> **DIRECTIVE**
Copy each of the records below word for word.
--------------------------------------------------
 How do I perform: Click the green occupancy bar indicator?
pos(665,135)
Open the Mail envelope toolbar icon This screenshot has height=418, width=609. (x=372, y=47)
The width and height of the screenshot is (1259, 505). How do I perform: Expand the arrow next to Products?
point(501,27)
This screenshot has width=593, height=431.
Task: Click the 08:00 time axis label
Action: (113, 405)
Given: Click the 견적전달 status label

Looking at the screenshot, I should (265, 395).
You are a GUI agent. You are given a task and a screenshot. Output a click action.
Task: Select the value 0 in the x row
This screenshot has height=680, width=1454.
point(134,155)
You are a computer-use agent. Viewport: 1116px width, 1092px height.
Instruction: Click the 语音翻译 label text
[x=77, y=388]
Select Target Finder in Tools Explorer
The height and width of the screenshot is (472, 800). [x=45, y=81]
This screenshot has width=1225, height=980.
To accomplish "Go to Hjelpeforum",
--------------------------------------------------
> **TASK OUTPUT**
 How do I perform: Click the green occupancy bar indicator?
pos(665,135)
Open the Mail envelope toolbar icon This screenshot has height=418, width=609. (x=372, y=47)
The width and height of the screenshot is (1259, 505). How do I perform: Expand the arrow next to Products?
point(501,27)
This screenshot has width=593, height=431.
Task: Click the 08:00 time axis label
Action: (113, 405)
Given: Click the 견적전달 status label

Looking at the screenshot, I should (265, 395).
You are a GUI agent. You are given a task and a screenshot. Output a click action.
Task: Select the value 0 in the x row
This screenshot has height=680, width=1454.
point(134,155)
You are a computer-use agent. Viewport: 1116px width, 1092px height.
Instruction: Click the 语音翻译 label text
[x=77, y=388]
Select Target Finder in Tools Explorer
The height and width of the screenshot is (472, 800). [x=45, y=81]
This screenshot has width=1225, height=980.
To accomplish "Go to Hjelpeforum",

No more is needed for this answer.